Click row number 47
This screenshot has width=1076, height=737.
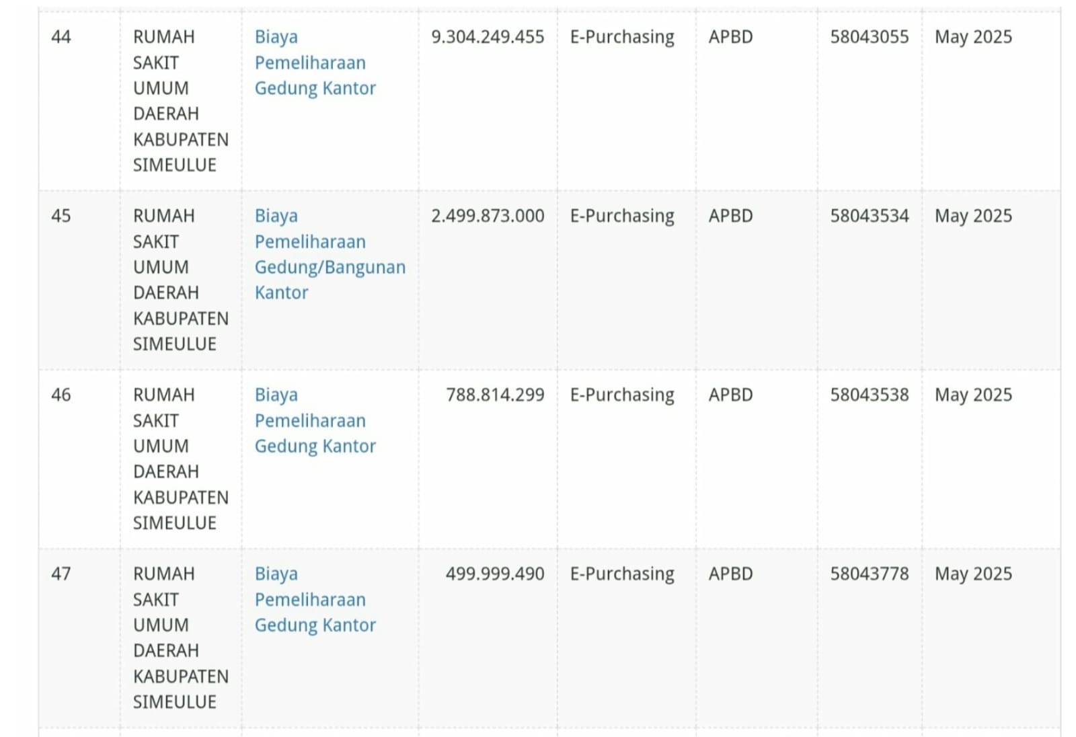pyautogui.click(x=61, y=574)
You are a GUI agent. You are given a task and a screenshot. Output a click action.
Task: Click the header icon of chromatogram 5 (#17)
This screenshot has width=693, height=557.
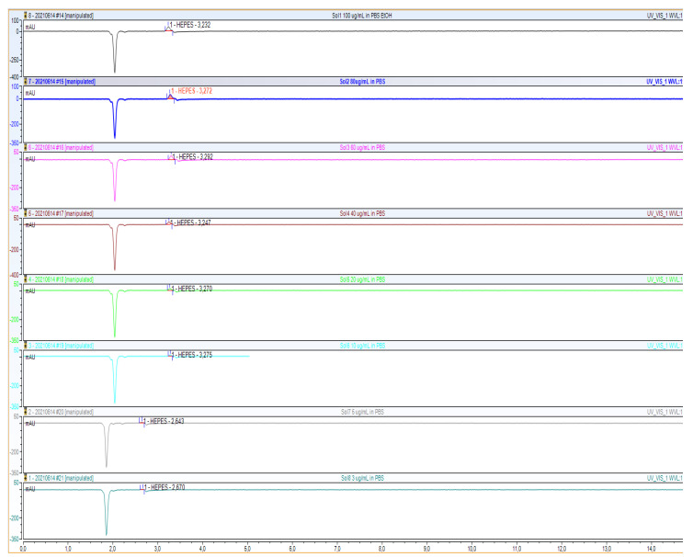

Instructions to follow
A word-for-word copy of the entries above is needed, with every picture dropped.

Result
Click row number 47
This screenshot has width=1076, height=737.
pyautogui.click(x=61, y=574)
You are a GUI agent. You are given a task and a screenshot. Output a click action.
Task: Click the header icon of chromatogram 5 (#17)
This screenshot has width=693, height=557.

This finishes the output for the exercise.